## What needs to be done
In the report on the building code court case, which two Texas towns' complete codes did Veeck put on his Web site?

## Text under study
---+---
Privately authored model codes solicited to the government and
enacted into law are not entitled to copyright protection, the en banc
U.S. Court of Appeals for the Fifth Circuit held June 7 (Veeck v.
Southern Building Code Congress International Inc.,
5th Cir.,
No. 99-40632,
en banc decision 6/7/02).
Reversing a panel ruling that affirmed a summary judgment for the
copyright owner, the 8-6 decision relied on the long-standing
principle that "the law" may not be subject to exclusive
rights that can interfere with public access. The court also found
that model codes become "facts" when enacted, and are
therefore not subject to copyright protection under the merger
doctrine. In dissenting opinions, Judge Jacques L. Wiener Jr.
complained that the majority's holding enacts a blanket, per se rule
that fails to take account of the private authorship here, and Judge
Patrick Higginbotham noted that the record fails to support a claim
that public access to the laws was
hampered.
Codes Put on Web Site.
Southern Building Code Congress International Inc. (SBCCI) is a
nonprofit organization that develops and promulgates model building
codes, which it encourages local governments to enact into their codes
of law. Although SBCCI asserts a copyright in each of its codes,
copies of enacted codes are made available to the public in the
enacting government's offices, and members of the public may obtain
copies of portions of the codes from city offices, libraries or SBCCI
itself. SBCCI uses revenue from sales of the copies to fund its
nonprofit activities.
Peter Veeck operates RegionalWeb, a nonprofit Web site that
provides information about Texas, including the texts of local
building codes. By cutting and pasting from a package of codes that he
purchased from SBCCI in electronic form, Veeck was able to put the
entire codes of Anna and Savoy, Texas on his Web site. After receiving
a cease and desist order from SBCCI accusing him of infringing its
copyrights, Veeck sued for a declaratory judgment of noninfringement,
and SBCCI counterclaimed for infringement.
The U.S. District Court for the Eastern District of Texas granted
SBCCI's motion for summary judgment. A panel of the Fifth Circuit
affirmed, ruling 2-1 as a matter of first impression that copyright
protection for privately authored model building codes survives after
the codes are enacted into law. 241 F.3d 398, 57 USPQ2d 1665 (5th Cir.
2001) (61 PTCJ 347, 2/9/01).
Last September, the Fifth Circuit agreed to review the case en
banc.
Free Access to Laws.
The en banc panel acknowledged at the outset that SBCCI is the
copyright holder for its model building codes. The question here,
Judge Edith H. Jones wrote, is whether SBCCI retained a right to
exclude others from copying those codes "after and only to the
extent to which they are adopted as 'the law' of various
jurisdictions."
Two Supreme Court cases have held that neither publishers nor court
reporters can claim a copyright in judicial opinions, Judge Jones
noted, citing Wheaton v. Peters, 33 U.S. (8 Pet.) 591 (1834),
and Banks v. Manchester, 128 U.S. 244, 9 S.Ct. 36 (1888). Both
cases recognized that "the law," including statutes and
judicial opinions, are in the public domain, she added.
---+---
(Saved entries)
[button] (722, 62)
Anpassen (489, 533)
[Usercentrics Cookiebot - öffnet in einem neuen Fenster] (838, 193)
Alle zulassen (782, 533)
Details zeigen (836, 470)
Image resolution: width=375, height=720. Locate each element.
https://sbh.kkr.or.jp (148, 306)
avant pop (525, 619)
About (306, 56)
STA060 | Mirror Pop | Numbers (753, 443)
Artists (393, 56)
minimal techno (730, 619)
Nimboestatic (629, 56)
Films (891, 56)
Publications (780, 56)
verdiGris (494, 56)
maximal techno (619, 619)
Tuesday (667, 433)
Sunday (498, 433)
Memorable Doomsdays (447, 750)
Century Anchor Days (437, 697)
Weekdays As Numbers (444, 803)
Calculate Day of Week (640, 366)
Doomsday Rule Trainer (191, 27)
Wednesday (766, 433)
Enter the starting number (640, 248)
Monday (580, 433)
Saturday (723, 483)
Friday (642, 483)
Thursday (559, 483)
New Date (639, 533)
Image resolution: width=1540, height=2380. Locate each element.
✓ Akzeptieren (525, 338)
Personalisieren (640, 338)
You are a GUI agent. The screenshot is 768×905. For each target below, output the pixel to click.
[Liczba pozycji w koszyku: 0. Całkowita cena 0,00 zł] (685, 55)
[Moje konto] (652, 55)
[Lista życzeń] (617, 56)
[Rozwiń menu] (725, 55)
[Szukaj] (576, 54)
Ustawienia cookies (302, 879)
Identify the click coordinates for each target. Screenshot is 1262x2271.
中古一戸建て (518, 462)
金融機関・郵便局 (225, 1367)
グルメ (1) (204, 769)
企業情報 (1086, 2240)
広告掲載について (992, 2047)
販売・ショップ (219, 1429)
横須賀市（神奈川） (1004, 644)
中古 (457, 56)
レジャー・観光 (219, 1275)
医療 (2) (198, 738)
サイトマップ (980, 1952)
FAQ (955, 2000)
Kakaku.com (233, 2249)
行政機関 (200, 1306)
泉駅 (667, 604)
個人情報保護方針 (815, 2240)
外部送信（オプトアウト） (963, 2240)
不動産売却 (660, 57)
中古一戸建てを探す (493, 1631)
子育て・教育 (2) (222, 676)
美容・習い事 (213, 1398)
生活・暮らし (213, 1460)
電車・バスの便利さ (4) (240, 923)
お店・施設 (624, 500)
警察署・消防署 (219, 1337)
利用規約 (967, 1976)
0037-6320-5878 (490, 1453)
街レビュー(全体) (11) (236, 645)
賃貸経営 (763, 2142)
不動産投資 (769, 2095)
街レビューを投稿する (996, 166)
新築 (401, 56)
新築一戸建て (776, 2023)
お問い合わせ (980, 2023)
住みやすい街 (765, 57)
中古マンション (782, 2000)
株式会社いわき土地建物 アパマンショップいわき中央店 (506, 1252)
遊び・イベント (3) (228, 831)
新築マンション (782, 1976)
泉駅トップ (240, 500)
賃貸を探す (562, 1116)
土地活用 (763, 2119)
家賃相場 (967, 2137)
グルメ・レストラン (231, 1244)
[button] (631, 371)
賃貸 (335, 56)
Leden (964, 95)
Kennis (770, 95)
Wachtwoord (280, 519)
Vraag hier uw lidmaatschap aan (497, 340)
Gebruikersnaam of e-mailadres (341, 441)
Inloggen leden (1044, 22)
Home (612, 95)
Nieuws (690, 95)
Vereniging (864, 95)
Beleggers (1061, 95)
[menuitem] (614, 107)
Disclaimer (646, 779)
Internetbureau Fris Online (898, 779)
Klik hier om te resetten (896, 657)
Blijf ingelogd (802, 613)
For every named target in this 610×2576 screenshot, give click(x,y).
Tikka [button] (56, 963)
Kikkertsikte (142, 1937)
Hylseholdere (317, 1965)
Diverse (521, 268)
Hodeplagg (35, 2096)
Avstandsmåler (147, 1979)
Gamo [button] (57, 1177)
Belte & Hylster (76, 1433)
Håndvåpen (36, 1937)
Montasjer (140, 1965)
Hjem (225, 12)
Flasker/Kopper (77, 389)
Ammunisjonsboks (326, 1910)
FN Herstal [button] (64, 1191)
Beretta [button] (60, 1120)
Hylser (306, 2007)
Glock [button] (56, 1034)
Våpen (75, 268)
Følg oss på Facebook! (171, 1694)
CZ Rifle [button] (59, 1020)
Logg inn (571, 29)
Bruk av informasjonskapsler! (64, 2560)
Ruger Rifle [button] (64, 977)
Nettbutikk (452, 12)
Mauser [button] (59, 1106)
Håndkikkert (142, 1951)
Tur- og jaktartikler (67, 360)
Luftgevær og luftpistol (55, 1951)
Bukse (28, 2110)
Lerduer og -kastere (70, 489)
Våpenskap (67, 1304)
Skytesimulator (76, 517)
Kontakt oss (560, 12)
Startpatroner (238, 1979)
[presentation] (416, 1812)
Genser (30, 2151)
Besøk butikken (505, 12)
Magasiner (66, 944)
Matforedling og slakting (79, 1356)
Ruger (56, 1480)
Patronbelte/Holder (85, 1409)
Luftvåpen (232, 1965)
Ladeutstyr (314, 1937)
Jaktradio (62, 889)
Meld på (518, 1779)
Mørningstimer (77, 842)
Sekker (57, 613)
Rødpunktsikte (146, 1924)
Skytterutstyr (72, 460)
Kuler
---+---
## Written solution
Anna and Savoy, Texas.